Brief => Reproduce every entry below verbatim, preserving each line and its order.

================================

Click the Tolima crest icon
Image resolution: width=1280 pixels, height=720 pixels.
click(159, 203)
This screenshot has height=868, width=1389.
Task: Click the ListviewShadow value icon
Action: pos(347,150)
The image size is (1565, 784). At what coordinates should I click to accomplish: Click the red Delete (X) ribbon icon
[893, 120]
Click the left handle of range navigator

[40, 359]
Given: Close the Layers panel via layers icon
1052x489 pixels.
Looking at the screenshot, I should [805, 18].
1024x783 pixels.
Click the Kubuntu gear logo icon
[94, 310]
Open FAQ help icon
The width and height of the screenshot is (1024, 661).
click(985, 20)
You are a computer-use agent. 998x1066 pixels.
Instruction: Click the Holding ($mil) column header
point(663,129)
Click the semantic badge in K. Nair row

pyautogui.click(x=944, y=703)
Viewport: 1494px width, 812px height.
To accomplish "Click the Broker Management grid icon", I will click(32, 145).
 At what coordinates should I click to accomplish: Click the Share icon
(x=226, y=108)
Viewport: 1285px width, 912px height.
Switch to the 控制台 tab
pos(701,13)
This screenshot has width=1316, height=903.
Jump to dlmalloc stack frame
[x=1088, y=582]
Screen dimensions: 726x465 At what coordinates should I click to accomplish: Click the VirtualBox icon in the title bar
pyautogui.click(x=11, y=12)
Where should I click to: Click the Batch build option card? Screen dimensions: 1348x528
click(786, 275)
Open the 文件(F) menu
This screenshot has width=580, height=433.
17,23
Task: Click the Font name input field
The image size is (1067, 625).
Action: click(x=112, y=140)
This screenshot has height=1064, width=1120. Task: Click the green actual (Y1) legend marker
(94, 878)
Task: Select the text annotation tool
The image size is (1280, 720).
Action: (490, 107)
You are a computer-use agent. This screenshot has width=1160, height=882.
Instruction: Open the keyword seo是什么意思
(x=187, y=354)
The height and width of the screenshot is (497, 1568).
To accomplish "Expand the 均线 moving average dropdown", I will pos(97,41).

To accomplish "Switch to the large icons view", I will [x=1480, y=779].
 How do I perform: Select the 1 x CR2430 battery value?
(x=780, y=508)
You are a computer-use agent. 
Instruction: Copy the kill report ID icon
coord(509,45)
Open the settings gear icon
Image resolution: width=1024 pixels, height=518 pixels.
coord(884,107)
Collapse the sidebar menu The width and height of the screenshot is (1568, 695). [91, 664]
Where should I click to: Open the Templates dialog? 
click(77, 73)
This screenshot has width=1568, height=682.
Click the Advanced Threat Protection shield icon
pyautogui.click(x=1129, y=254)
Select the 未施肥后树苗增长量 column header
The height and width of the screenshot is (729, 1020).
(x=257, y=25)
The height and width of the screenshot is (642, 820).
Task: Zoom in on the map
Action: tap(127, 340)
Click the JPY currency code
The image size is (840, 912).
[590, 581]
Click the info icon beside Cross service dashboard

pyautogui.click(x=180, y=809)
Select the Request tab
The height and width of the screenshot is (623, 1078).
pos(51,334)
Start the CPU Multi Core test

================================

Full output =>
Click the Tolima crest icon
Image resolution: width=1280 pixels, height=720 pixels.
click(159, 203)
This screenshot has height=868, width=1389.
Task: Click the ListviewShadow value icon
Action: pos(347,150)
The image size is (1565, 784). At what coordinates should I click to accomplish: Click the red Delete (X) ribbon icon
[893, 120]
Click the left handle of range navigator

[40, 359]
Given: Close the Layers panel via layers icon
1052x489 pixels.
Looking at the screenshot, I should [805, 18].
1024x783 pixels.
Click the Kubuntu gear logo icon
[94, 310]
Open FAQ help icon
The width and height of the screenshot is (1024, 661).
click(985, 20)
You are a computer-use agent. 998x1066 pixels.
Instruction: Click the Holding ($mil) column header
point(663,129)
Click the semantic badge in K. Nair row

pyautogui.click(x=944, y=703)
Viewport: 1494px width, 812px height.
To accomplish "Click the Broker Management grid icon", I will click(32, 145).
 At what coordinates should I click to accomplish: Click the Share icon
(x=226, y=108)
Viewport: 1285px width, 912px height.
Switch to the 控制台 tab
pos(701,13)
This screenshot has width=1316, height=903.
Jump to dlmalloc stack frame
[x=1088, y=582]
Screen dimensions: 726x465 At what coordinates should I click to accomplish: Click the VirtualBox icon in the title bar
pyautogui.click(x=11, y=12)
Where should I click to: Click the Batch build option card? Screen dimensions: 1348x528
click(786, 275)
Open the 文件(F) menu
This screenshot has width=580, height=433.
17,23
Task: Click the Font name input field
The image size is (1067, 625).
Action: click(x=112, y=140)
This screenshot has height=1064, width=1120. Task: Click the green actual (Y1) legend marker
(94, 878)
Task: Select the text annotation tool
The image size is (1280, 720).
Action: (490, 107)
You are a computer-use agent. This screenshot has width=1160, height=882.
Instruction: Open the keyword seo是什么意思
(x=187, y=354)
The height and width of the screenshot is (497, 1568).
To accomplish "Expand the 均线 moving average dropdown", I will pos(97,41).

To accomplish "Switch to the large icons view", I will [x=1480, y=779].
 How do I perform: Select the 1 x CR2430 battery value?
(x=780, y=508)
You are a computer-use agent. 
Instruction: Copy the kill report ID icon
coord(509,45)
Open the settings gear icon
Image resolution: width=1024 pixels, height=518 pixels.
coord(884,107)
Collapse the sidebar menu The width and height of the screenshot is (1568, 695). [91, 664]
Where should I click to: Open the Templates dialog? 
click(77, 73)
This screenshot has width=1568, height=682.
Click the Advanced Threat Protection shield icon
pyautogui.click(x=1129, y=254)
Select the 未施肥后树苗增长量 column header
The height and width of the screenshot is (729, 1020).
(x=257, y=25)
The height and width of the screenshot is (642, 820).
Task: Zoom in on the map
Action: tap(127, 340)
Click the JPY currency code
The image size is (840, 912).
[590, 581]
Click the info icon beside Cross service dashboard

pyautogui.click(x=180, y=809)
Select the Request tab
The height and width of the screenshot is (623, 1078).
pos(51,334)
Start the CPU Multi Core test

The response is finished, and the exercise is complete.